FYI.

This story is over 5 years old.

News

Paul Manafort now has two options: Flip or put his “whole life in Trump’s hands”

Here's what's next for Trump's former campaign chairman.

On the campaign trail, President Trump pledged to hire “the best people.”

Lately, they’ve been “the best” at racking up felony convictions.

Take Trump’s former campaign chairman Paul Manafort. Fresh from guilty verdicts on eight counts of financial crimes in Virginia, Manafort faces seven more in a trial due to kick off September 24 in Washington, D.C., in what legal observers call yet another a powerful case against him.

Advertisement

“When I look at these charges, I see charges that are very easy to prove,” said Renato Mariotti, a former federal prosecutor. “He’s probably going to lose.”

Read: Rick Gates says he did crimes with Paul Manafort and stole his money

If he goes to trial, that is. A report in The Wall Street Journal on Monday said Manafort recently launched a short-lived bid to reach a deal to plead guilty, which eventually sputtered.

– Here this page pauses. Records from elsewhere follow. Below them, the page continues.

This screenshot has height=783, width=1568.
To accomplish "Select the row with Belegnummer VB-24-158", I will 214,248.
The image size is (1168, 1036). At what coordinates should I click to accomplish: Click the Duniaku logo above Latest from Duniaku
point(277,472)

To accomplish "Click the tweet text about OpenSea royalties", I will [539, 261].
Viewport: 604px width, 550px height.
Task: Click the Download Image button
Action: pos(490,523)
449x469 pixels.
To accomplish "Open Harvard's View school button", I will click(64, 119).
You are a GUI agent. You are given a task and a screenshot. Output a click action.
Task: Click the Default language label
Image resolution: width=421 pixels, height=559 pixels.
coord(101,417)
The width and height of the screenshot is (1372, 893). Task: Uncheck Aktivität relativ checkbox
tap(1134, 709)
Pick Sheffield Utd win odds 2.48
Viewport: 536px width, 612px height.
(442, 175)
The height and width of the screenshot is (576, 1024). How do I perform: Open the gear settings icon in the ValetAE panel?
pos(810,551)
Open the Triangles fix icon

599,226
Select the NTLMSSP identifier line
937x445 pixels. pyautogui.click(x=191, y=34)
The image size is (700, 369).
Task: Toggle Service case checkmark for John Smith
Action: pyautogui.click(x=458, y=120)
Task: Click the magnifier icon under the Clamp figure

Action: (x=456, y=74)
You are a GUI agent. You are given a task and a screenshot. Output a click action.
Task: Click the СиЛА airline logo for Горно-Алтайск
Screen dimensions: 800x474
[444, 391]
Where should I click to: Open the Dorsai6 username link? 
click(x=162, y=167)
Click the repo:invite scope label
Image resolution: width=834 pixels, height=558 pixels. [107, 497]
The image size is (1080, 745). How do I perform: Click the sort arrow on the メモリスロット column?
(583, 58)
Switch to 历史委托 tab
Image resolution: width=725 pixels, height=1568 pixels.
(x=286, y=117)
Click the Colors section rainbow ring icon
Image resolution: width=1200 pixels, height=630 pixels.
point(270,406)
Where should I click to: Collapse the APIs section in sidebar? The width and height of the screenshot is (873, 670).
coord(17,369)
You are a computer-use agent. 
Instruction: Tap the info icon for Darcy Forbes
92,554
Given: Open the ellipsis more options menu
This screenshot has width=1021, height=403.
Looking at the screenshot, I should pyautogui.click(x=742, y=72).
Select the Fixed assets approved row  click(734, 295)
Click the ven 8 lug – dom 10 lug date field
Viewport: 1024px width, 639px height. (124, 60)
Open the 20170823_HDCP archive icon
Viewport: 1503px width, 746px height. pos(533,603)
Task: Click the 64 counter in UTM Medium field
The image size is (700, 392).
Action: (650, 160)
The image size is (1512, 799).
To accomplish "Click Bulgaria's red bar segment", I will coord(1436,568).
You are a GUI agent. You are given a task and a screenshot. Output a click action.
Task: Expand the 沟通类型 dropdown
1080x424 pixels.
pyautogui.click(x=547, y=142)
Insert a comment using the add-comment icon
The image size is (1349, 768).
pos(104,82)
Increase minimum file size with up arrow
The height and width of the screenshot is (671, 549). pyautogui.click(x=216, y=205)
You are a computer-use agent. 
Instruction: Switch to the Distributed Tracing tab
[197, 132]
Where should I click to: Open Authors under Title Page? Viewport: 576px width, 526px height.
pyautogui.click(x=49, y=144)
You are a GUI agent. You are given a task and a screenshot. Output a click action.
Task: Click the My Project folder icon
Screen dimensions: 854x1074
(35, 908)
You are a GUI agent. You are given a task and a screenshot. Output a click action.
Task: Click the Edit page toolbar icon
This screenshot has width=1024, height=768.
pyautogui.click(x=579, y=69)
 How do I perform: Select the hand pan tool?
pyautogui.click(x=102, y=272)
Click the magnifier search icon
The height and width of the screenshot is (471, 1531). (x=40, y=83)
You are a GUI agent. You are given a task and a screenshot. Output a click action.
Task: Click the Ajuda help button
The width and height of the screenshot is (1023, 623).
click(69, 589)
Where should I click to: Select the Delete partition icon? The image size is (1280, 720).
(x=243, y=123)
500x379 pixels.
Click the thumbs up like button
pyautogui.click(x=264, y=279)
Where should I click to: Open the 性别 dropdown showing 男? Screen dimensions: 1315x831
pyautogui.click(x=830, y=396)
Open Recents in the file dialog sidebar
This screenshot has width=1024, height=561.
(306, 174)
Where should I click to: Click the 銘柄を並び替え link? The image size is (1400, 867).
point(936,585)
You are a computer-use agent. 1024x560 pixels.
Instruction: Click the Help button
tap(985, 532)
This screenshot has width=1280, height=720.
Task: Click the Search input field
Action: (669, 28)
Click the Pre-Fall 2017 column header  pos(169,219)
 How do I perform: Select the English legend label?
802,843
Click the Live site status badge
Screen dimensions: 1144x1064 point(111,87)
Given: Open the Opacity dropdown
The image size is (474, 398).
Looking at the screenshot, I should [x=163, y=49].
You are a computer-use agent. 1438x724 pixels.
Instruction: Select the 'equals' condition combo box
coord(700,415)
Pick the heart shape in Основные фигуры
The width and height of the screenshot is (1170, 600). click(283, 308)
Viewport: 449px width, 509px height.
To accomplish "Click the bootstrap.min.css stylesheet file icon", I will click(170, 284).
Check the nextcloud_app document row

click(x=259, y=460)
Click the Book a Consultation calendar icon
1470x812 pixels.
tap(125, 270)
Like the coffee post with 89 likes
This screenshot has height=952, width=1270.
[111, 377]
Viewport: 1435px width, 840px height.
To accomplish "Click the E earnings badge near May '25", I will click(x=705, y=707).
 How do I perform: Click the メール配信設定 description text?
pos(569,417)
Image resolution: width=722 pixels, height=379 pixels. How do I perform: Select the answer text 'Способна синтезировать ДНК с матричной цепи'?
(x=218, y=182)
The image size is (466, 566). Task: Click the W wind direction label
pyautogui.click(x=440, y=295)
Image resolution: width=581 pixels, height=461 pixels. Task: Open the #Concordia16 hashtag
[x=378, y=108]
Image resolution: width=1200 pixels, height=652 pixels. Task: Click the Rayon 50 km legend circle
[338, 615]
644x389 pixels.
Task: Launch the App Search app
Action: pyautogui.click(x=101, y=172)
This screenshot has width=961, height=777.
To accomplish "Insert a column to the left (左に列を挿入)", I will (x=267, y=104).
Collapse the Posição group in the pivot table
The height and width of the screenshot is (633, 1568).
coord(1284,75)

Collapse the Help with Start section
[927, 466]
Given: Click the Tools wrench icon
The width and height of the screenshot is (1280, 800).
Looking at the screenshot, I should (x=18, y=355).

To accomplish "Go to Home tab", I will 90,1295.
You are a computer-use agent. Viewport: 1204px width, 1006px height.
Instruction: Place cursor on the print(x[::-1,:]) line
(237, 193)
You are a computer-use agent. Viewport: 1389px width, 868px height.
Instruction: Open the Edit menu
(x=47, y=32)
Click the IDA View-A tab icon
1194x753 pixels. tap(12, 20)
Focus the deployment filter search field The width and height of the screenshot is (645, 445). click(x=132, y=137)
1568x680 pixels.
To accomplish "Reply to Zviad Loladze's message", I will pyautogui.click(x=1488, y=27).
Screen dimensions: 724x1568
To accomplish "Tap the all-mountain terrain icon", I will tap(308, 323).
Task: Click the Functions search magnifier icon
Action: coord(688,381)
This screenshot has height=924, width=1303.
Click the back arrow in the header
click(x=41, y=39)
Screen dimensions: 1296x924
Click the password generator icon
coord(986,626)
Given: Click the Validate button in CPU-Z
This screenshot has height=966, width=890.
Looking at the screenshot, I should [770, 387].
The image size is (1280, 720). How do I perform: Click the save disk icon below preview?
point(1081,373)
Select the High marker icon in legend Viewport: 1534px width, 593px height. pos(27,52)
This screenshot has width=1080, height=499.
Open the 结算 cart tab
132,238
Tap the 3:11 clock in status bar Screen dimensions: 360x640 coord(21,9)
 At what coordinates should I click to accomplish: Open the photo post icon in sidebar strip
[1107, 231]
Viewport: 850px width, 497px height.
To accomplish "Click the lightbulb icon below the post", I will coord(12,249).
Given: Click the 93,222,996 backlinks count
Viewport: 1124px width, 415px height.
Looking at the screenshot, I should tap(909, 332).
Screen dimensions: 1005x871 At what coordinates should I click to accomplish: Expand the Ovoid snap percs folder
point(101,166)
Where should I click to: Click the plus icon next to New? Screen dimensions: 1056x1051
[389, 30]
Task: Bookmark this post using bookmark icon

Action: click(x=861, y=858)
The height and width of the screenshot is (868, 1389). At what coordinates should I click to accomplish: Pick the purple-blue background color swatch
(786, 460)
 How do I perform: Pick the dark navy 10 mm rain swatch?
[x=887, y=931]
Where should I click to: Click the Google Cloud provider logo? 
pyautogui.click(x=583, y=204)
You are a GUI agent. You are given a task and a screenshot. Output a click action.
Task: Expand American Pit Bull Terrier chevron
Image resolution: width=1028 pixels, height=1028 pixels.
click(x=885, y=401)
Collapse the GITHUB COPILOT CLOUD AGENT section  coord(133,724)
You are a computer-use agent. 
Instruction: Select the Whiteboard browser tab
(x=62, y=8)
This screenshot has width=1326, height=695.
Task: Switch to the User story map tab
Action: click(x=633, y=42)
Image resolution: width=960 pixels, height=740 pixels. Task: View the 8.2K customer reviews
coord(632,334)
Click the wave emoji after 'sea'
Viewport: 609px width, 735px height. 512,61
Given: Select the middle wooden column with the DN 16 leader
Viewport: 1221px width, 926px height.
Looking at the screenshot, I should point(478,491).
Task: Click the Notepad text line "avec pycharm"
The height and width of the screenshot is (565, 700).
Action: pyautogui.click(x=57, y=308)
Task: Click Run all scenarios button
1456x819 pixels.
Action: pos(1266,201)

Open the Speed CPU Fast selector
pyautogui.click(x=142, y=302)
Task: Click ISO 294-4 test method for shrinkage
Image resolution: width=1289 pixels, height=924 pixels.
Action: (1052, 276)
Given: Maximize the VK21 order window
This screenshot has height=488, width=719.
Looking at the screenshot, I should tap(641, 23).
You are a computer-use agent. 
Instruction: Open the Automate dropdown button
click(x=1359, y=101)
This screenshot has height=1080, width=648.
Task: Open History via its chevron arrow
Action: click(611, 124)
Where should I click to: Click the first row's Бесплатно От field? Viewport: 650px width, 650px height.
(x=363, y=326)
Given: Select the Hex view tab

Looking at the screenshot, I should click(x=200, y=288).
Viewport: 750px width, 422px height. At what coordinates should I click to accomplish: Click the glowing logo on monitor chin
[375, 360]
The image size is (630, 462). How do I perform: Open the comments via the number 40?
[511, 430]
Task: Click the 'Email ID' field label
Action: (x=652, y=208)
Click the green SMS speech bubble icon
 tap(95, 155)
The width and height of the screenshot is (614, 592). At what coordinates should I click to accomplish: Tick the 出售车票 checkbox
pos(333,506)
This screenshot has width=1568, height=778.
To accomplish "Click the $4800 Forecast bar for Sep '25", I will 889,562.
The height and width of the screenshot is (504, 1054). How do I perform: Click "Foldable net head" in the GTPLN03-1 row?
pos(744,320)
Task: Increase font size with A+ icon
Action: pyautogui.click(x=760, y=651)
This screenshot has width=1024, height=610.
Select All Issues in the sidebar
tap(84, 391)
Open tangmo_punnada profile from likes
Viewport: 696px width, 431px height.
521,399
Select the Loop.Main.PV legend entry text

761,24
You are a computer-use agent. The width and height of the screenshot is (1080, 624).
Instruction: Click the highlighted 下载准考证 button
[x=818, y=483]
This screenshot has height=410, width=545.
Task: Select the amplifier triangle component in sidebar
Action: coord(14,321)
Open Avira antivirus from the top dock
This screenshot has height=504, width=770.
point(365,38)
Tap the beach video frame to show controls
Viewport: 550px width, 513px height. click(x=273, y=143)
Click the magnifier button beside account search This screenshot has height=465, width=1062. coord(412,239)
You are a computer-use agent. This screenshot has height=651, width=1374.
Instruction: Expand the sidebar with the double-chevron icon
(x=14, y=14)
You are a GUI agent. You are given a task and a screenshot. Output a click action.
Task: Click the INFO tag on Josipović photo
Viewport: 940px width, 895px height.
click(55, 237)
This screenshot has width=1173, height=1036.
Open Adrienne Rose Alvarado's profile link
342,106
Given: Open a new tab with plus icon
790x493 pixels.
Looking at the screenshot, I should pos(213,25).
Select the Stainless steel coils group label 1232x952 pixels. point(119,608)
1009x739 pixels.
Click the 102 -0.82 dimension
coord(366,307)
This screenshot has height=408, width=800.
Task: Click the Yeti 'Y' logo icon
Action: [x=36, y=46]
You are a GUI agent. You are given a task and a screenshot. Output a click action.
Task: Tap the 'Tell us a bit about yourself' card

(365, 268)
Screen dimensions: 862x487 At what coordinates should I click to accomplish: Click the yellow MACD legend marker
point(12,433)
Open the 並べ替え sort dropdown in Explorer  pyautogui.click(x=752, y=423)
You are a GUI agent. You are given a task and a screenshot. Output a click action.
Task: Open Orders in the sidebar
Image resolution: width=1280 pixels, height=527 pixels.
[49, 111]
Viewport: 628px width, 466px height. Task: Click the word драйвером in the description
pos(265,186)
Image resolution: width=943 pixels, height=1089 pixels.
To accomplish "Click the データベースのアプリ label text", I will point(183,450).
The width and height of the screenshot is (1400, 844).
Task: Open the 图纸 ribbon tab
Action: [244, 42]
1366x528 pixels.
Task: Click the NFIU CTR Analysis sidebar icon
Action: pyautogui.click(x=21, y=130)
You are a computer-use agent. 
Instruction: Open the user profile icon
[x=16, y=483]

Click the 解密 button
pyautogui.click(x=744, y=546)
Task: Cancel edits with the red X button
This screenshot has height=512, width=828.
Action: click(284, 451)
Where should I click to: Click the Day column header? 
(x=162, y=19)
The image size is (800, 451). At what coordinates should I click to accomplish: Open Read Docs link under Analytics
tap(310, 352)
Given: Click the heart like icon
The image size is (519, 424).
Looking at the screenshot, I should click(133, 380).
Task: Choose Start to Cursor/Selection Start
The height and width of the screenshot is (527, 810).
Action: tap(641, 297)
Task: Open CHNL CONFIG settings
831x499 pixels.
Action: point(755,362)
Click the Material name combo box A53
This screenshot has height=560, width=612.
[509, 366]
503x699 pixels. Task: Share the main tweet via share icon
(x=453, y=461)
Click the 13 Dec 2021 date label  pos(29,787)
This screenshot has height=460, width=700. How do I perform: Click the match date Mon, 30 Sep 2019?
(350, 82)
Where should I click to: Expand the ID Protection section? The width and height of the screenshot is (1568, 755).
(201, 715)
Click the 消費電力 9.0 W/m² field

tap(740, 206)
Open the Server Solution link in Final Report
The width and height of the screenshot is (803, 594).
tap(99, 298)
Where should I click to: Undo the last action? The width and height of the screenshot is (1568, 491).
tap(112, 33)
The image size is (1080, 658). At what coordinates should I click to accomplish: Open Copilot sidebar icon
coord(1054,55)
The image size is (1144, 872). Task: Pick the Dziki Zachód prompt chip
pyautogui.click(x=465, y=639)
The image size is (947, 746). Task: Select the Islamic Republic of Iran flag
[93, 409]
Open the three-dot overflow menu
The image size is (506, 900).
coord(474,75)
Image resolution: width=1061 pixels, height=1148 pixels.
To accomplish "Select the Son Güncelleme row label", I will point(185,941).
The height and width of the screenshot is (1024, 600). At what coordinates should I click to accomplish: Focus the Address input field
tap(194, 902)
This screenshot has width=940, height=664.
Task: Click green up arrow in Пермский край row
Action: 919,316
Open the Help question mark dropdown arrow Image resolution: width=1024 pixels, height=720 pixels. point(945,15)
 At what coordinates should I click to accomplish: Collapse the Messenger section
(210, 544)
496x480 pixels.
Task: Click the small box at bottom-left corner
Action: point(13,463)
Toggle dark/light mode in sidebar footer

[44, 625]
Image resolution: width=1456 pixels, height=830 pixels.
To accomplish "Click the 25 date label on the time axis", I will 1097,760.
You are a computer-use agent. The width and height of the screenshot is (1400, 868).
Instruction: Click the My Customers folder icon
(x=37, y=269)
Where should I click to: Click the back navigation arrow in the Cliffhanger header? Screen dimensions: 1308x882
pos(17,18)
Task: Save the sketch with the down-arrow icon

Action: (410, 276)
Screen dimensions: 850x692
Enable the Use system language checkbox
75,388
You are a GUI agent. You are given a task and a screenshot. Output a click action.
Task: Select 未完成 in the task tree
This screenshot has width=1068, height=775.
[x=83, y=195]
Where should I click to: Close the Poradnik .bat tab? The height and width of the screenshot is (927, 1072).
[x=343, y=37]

Now, with his freedom hanging in the balance, here’s what’s next for Paul Manafort, President Trump’s embattled former campaign chairman.

To flip or not to flip?

While some observers took the Journal report as a sign Manafort is preparing to reach a cooperation agreement with special counsel Robert Mueller, whose primary mission is investigating Russian interference in the 2016 election, others argued it’s too soon to say.

The details revealed so far indicate he may just have been trying to nail down a limited deal to plead guilty and avoid his next trial, but without a pledge to cooperate, according to former prosecutor Barbara McQuade.

“You can plead guilty without flipping,” McQuade told VICE News.

Manafort may be hanging tough for a pardon from President Trump, who has expressed sympathy for his old campaign chairman, observers have said.

Read: Mueller’s team paints Manafort as a “wildly successful” political operative twisted by greed in closing argument

But Seth Waxman, a former federal prosecutor in D.C., said that after Manafort’s conviction last week, he’ll likely begin to calculate that working with Mueller may seem like a safer bet than waiting around for a pardon from the ever-unpredictable Trump, who may face political pressure not to issue that pardon later on.

Advertisement

“If you put a gun to my head, I’d say I think he’ll flip”

“If you put a gun to my head, I’d say I think he’ll flip,” Waxman said. “Otherwise, he’s putting his whole life in Trump’s hands.”

If he doesn’t restart talks and reach a deal with Mueller’s team soon, however, he’ll soon face a second round of courtroom drama that legal observers told VICE News appears likely to result in yet another conviction.

“The case in DC looks as strong as the case in Virginia,” Waxman said.

US vs. Manafort — Round 2

This time Manafort’s being charged with:

  • Failure to register as an agent of a foreign government
  • Filing false registrations as an agent of a foreign government
  • Making false statements
  • Obstruction of justice
  • Conspiracy to launder money
  • Conspiracy to defraud the U.S. through a series of financial measures

Manafort’s last trial focused on how he handled tens of millions he earned while working as an political adviser for the former president of Ukraine. Prosecutors said he’d funneled over $60 million through a web of offshore companies, and failed to pay taxes on over $15 million.

His next trial will cover some of that same financial ground for the conspiracy charges, but it will also take aim at the nature of the political work Manafort did to earn all that money.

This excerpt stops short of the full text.